23.07.2007 # https://hackr.de/2007/07/23/requoting-pt-12

ReQuoting pt. 10

One fascinating side-note of the Facebook Platform is how much users seem to want to turn it into MySpace… which the platform actually now makes mostly possible. Despite all the complaining about how junky and cluttered and fugly MySpace is, when given a choice an enormous number of Facebook users seem to want music, video, top friends lists, and blinged-out horoscopes.

troutgirl via langreiter

04.07.2007 # https://hackr.de/2007/07/04/requoting-pt-10

Klassenkampf

The goodie two shoes, jocks, athletes, or other “good” kids are now going to Facebook. These kids tend to come from families who emphasize education and going to college. They are part of what we’d call hegemonic society. They are primarily white, but not exclusively. They are in honors classes, looking forward to the prom, and live in a world dictated by after school activities.
MySpace is still home for Latino/Hispanic teens, immigrant teens, “burnouts,” “alternative kids,” “art fags,” punks, emos, goths, gangstas, queer kids, and other kids who didn’t play into the dominant high school popularity paradigm.
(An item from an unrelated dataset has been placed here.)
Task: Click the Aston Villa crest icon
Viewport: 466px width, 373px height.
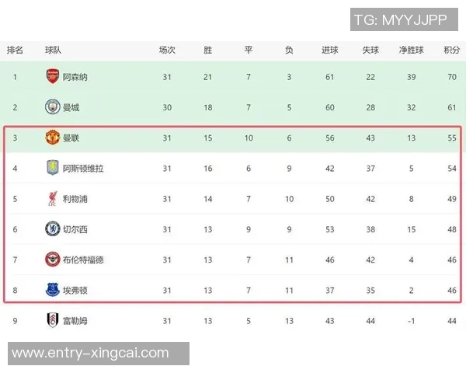Action: pyautogui.click(x=52, y=168)
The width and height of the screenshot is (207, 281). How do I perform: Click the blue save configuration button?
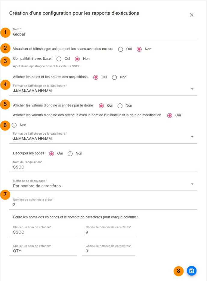tap(192, 271)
Viewing American class divisions through Facebook and MySpace

25.06.2007 # https://hackr.de/2007/06/25/klassenkampf

ReQuoting pt. 9

Wenn Marken sich als Träger von Bedeutung und Sinn im Leben ihrer Kunden etablieren sollen, müssen es die Hersteller aushalten, wenn mit diesen Bedeutungen gespielt wird.

Brandeins via public-beta [war http://www.public-beta.com/archives/269]
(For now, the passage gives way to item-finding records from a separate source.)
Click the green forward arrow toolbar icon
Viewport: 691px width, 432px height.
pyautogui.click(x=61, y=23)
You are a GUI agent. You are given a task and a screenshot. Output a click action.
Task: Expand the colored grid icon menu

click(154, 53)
(abt. plastizität vs. elastizität)

12.06.2007 # https://hackr.de/2007/06/12/requoting-pt-9

Amateurkult

3 Amateur-Nacht Geschichten:

Cult of the Amateur

eine überfällige Debatte (die literale auslegung)

Wir twittern und facebooken uns in die gestresste Idiotie … Zu oft werden Blogs, Wikis und Co. als Werkzeuge mit dem Selbstzweck verwechselt. Millionen Seifenkisten zum Nulltarif an jeder Ecke bringen nicht automatisch bessere Redner oder scharfsinnigere Debattierer hervor.
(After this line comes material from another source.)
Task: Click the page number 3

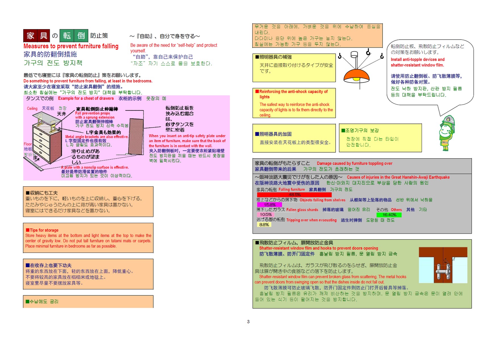Action: point(248,321)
What are we going to say about CotA? (die analytische auslegung)

My response started by acknowledging that many of the negative effects Keen talked about were real, but that the source of these effect was an increase in the freedom of people to say what they want, when they want to, on a global stage; that the advantages of this freedom outweigh the disadvantages; that many of the disadvantages are localized to professions based on pre-internet inefficiencies; and that the effort required to take expressive power away from citizens was not compatible with a free society. …
Keen is correct in seeing that the internet is not an improvement to modern society; it is a challenge to it. New technology makes new things possible, or, put another way, when new technology appears, previously impossible things start occurring. If enough of those impossible things are significantly important, and happen in a bundle, quickly, the change becomes a revolution.
The hallmark of revolution is that the goals of the revolutionaries cannot be contained by the institutional structure of the society they live in. As a result, either the revolutionaries are put down, or some of those institutions are transmogrified, replaced, or simply destroyed. We are plainly witnessing a restructuring of the music and newspaper businesses, but their suffering isn’t unique, it’s prophetic. All businesses are media businesses, because whatever else they do, all businesses rely on the managing of information for two audiences — employees and the world. The increase in the power of both individuals and groups, outside traditional organizational structures, is epochal. Many institutions we rely on today will not survive this change without radical alteration.